- _Exercise description_: How many lines in the records below contain the word "computer"? Answer with the number only.

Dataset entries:

________________

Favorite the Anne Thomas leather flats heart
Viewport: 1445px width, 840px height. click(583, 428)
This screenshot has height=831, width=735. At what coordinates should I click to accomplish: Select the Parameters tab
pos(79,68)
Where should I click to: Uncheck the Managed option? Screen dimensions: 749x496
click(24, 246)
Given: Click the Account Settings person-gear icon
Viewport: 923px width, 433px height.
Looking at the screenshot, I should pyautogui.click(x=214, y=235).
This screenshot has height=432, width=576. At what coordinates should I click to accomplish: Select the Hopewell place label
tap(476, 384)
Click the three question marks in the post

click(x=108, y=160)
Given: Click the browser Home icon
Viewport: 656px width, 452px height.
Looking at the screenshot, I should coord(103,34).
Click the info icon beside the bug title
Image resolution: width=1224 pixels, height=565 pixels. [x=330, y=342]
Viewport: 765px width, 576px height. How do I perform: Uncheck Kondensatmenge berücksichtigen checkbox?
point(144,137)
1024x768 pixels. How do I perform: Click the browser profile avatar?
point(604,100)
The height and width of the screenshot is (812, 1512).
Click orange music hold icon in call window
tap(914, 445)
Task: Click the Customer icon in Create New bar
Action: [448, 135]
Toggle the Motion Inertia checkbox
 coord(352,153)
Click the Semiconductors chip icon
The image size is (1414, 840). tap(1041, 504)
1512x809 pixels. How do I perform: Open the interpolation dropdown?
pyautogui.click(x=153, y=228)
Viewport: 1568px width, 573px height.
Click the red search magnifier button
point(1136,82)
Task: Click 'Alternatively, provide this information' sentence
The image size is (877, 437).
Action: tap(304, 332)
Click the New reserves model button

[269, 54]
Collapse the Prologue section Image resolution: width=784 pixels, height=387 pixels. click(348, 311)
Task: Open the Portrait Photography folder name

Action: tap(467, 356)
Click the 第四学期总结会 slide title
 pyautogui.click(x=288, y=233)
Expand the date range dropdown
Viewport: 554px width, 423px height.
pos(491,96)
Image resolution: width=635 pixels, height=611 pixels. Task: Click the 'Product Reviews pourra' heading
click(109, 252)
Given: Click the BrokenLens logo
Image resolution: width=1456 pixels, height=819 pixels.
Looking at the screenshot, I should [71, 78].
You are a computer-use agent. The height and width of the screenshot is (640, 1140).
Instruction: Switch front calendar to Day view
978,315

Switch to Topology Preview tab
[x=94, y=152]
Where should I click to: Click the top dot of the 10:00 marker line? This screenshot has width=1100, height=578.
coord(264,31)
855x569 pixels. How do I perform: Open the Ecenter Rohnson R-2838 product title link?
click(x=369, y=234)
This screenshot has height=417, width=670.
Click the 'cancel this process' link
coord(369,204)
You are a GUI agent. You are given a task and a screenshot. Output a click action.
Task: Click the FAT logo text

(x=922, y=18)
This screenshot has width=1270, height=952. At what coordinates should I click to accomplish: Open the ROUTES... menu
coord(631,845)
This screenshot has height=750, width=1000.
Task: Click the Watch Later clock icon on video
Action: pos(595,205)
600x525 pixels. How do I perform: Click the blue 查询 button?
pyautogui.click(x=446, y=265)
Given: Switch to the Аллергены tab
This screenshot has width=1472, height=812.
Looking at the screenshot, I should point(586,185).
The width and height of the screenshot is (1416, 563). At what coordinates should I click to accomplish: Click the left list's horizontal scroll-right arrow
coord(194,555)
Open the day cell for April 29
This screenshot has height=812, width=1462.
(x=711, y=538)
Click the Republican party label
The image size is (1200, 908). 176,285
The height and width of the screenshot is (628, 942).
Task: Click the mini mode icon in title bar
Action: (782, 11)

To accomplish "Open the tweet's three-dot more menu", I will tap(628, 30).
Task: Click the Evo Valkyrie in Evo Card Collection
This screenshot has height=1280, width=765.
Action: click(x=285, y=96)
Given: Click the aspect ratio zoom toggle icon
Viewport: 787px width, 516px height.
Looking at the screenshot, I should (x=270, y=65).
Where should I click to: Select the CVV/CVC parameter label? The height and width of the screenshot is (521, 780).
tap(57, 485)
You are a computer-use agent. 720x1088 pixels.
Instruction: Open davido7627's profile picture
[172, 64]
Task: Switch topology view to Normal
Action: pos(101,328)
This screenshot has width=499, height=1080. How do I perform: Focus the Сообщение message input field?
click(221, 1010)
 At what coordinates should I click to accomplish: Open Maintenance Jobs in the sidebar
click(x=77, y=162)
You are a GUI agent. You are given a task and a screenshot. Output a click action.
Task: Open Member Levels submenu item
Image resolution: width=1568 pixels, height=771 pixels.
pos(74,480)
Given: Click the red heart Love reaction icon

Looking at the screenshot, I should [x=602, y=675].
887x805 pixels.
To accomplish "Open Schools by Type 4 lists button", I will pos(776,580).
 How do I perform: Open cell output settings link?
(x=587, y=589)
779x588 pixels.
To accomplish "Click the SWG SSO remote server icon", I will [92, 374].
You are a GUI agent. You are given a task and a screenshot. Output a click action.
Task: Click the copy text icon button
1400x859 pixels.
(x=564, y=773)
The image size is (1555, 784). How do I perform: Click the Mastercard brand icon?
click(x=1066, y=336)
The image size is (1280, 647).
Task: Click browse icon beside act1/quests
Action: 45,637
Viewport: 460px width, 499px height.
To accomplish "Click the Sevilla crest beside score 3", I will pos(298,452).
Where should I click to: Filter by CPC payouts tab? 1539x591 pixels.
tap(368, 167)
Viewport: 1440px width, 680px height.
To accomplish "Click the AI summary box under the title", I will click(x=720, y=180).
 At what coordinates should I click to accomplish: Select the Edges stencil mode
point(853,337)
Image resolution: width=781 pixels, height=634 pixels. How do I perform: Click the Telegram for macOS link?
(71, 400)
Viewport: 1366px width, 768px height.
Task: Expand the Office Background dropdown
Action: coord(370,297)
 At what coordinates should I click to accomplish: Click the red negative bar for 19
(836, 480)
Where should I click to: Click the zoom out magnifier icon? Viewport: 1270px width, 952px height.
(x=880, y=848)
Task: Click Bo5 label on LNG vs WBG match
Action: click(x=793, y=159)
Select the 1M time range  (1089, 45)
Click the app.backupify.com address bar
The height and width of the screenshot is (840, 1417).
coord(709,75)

________________

- _Answer to the exercise_: 2